AMC Museum thanks veterans for defending freedom

DOVER— For Jim Dorton, Veterans Day has a unique meaning.

“It means a lot to me personally,” Mr. Dorton said. “I did 20 years in the Air Force, but that wouldn’t have happened if it wasn’t for my family. I just wanted to carry on the tradition.

“My dad was in the Korean War, my uncles were in World War II and my brother served in Vietnam,” he added.

“My dad and uncle passed away, so it kind of makes me remember what they did during this special day.”

The Air Mobility Command Museum honored all military personnel, past and present, during a Veterans Day ceremony.

Jay Darcey, a retired chief master sergeant, has 30 years of experience in the Air Force as a law enforcement specialist.

“I went to church today and I thank God that I made 30 years of service,” he said. “There are many servicemen and servicewomen that gave the ultimate sacrifice of their life.

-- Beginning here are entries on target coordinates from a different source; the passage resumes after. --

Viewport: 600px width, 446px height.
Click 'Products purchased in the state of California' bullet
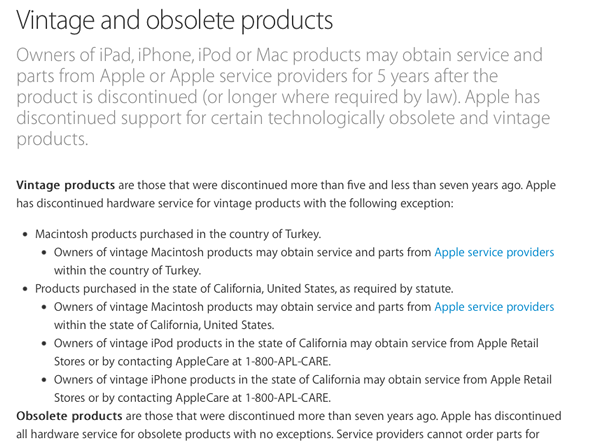pyautogui.click(x=244, y=289)
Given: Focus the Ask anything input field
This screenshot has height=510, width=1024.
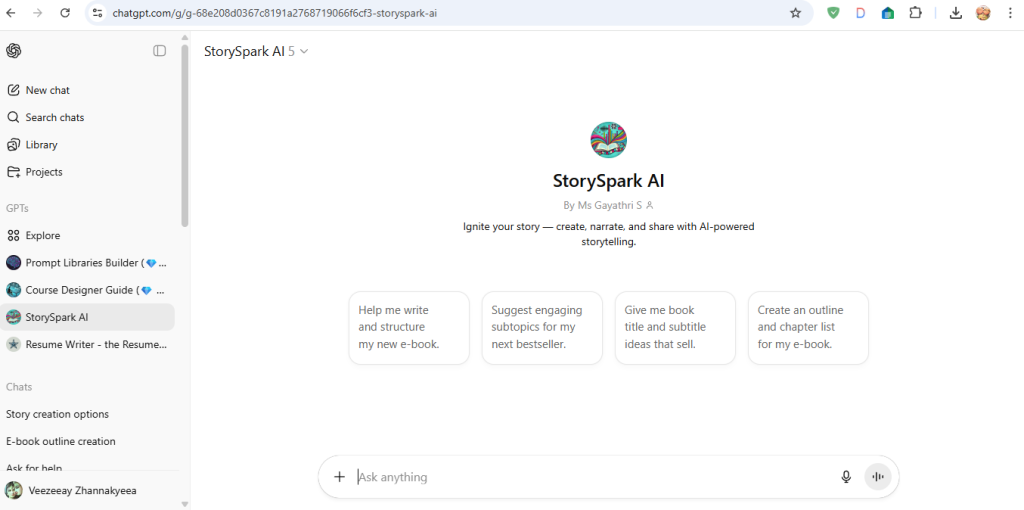Looking at the screenshot, I should coord(590,477).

“We need to never forget what our veterans have done for this country. They provided us with freedom of religion, speech and everything else. We are the greatest country in the world because of our veterans.”

Veterans Day, formerly known as Armistice Day marking the end of World War I on Nov. 11, 1918, became a national holiday in 1938.

In 1954 Congress, at the urging of veteran groups, changed the word “Armistice” to “Veterans” to observe the day.

U.S. Air Force Lt. Gen. Bill Welser (Ret.), who served as the guest speaker during the ceremony felt there’s a sense of disconnect between the younger generation regarding Veterans Day.

“We have a lot of young men and women that serve in JROTC programs and scouts, but there is a small percentage of our country that don’t have a better understanding of the sacrifices that were made for them to have the freedoms they have today,” he said.

“When you think about it, 16.1 million people went to World War II and it was talked about in every family, and now the Air Force is half the size it was when I was in active duty.

“There are fewer parents and grandparents that are telling their children about the active duty or the military and I think that’s the disconnect we have,” Lt. Gen. Welser added.

Mr. Darcey shared the same sentiment.

“Not enough people remember this day,” Mr. Darcey said. “More young people should be at these ceremonies to realize what our veterans have done for them.

“We forget about Sept. 11 already and that was only 14 years ago. We need to make sure we appreciate what the military does and that’s what happens on this special day.”